Obesity is a driving factor in the onset of metabolic disorders. This study aims to investigate the effects of the
myricetin derivative-rich fraction (MD) from Syzygium malaccense leaf extract on high-fat diet (HFD)-induced
obesity and its associated complications and its influence on uncoupling protein-1 (UCP-1) and gut microbiota in C57BL/6J mice. Mice were randomly assigned into four groups (n = 6) and given a normal diet (ND) or high-fat diet (HFD) for 10 weeks to induce
obesity. The HFD groups (continued with HFD) were administered 50 mg kg-1 MD (treatment), 50 mg kg-1
metformin (positive control) and
normal saline (HFD and ND controls) daily for four weeks via oral gavage. The ten-week HFD-feeding resulted in
hyperglycemia and elevated urinary oxidative indices. The subsequent MD administration caused significant
weight reduction without appetite suppression and amelioration of
insulin resistance, steatosis and
dyslipidemia.
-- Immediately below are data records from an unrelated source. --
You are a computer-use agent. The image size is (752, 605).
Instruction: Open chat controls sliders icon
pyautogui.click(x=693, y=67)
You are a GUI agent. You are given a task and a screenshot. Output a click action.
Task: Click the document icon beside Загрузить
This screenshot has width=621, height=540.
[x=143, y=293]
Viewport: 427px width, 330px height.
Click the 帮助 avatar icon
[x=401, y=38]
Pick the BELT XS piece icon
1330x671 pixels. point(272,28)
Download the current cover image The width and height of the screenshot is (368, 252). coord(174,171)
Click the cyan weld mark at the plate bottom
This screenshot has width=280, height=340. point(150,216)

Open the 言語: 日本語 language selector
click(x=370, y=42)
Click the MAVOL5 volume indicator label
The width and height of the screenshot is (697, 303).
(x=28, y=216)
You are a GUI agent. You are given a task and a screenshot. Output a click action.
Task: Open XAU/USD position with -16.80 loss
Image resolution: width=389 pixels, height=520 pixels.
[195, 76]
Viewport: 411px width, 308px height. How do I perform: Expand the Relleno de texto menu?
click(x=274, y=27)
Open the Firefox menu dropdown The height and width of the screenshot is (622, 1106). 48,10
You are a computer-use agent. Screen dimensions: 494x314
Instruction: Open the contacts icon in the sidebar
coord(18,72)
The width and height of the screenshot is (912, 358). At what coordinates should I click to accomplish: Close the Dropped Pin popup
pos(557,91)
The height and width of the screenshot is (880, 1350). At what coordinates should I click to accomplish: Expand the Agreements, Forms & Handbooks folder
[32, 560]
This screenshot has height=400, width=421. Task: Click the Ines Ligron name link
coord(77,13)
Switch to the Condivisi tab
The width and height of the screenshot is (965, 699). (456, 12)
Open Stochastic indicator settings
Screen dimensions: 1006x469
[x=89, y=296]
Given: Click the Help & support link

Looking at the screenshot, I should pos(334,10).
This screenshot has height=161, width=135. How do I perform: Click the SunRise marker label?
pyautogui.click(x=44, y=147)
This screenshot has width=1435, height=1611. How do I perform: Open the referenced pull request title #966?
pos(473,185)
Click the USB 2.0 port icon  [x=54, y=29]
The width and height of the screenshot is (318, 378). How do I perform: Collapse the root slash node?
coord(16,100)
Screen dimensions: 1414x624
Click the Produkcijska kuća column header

Besides, MD significantly reduced
lipid hydroperoxides and
protein carbonyls in tissue homogenates and urine and elevated
Trolox equivalent
antioxidant capacity (TEAC), ferric reducing
antioxidant power (FRAP) and
reduced glutathione (GSH) and thus, alleviated oxidative stress. The
weight reduction was correlated with downregulation of inflammatory markers and the increased UCP-1 level, suggesting
weight loss plausibly through thermogenesis. The Akkermansia genus (reflects improved metabolic status) in the HFD50 group was more abundant than that in the HFD group while the non-enzymatic
antioxidant markers were strongly associated with UCP-1. In conclusion, MD ameliorates
obesity and its related complications possibly via the upregulation of UCP-1 and increased abundance of Akkermansia genus and is promising as a therapeutic agent in the treatment of
obesity and its associated metabolic disorders.